▸ **PROBLEM DESCRIPTION**:
Rewrite each of the items below with "magnifier" swapped for "magnifying glass" and everything else left as it is. Omit the pictures from your answer.
== DATA SECTION
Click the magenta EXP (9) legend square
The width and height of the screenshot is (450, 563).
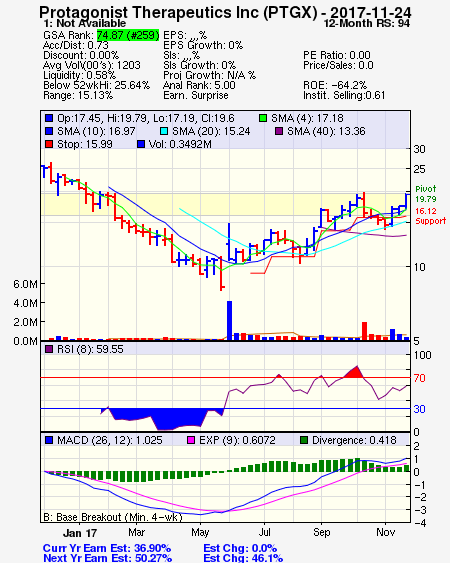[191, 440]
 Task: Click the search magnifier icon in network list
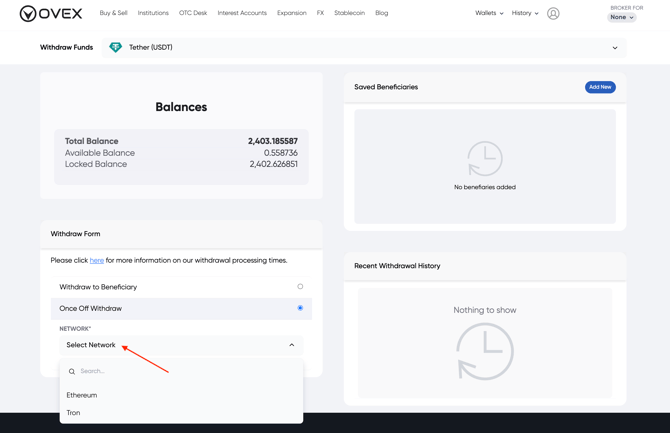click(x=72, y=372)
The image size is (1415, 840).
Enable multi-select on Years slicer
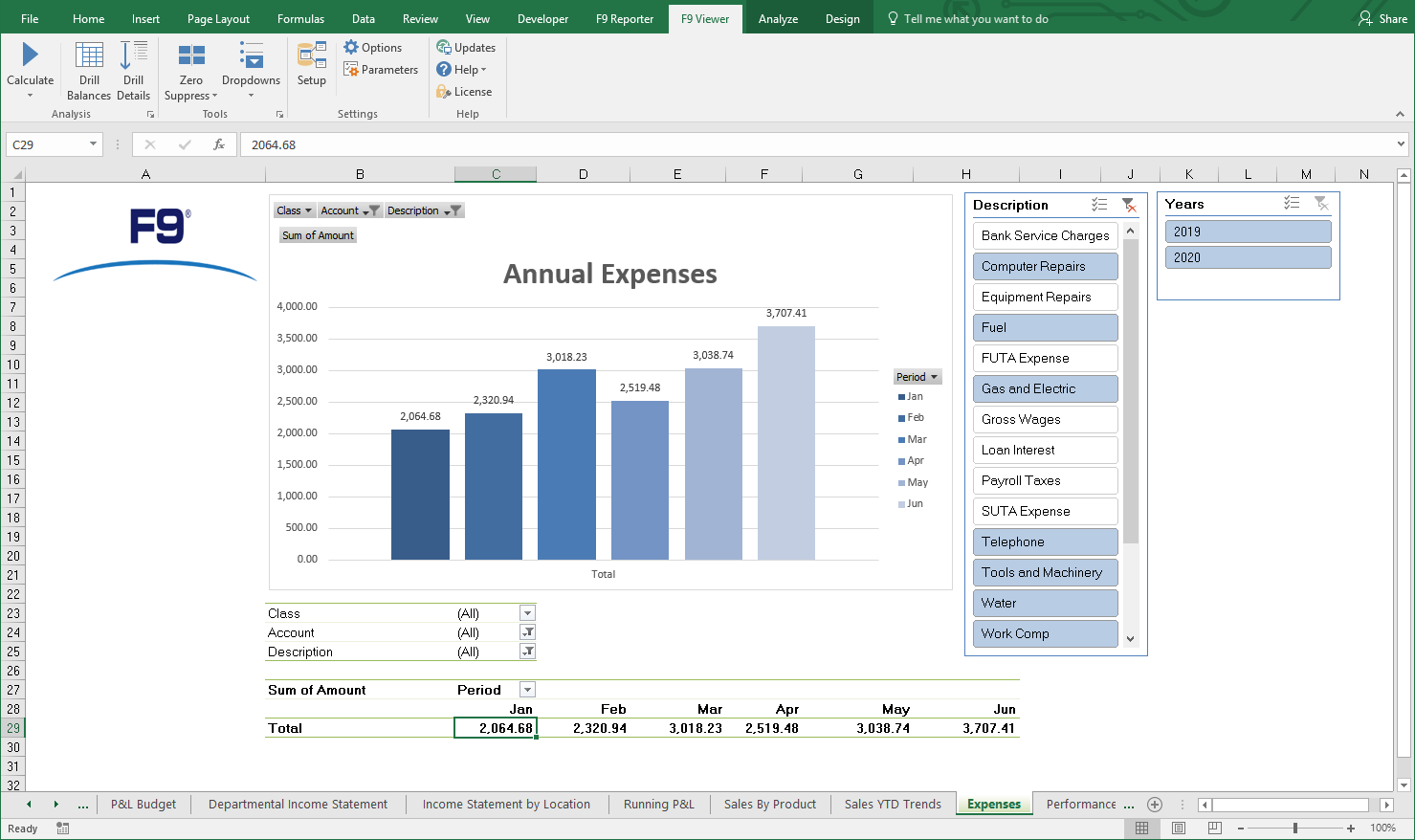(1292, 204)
====
▸ **TASK RESULT**:
Click the magenta EXP (9) legend square
The width and height of the screenshot is (450, 563).
[191, 440]
 Task: Click the search magnifying glass icon in network list
click(x=72, y=372)
The image size is (1415, 840).
Enable multi-select on Years slicer
(1292, 204)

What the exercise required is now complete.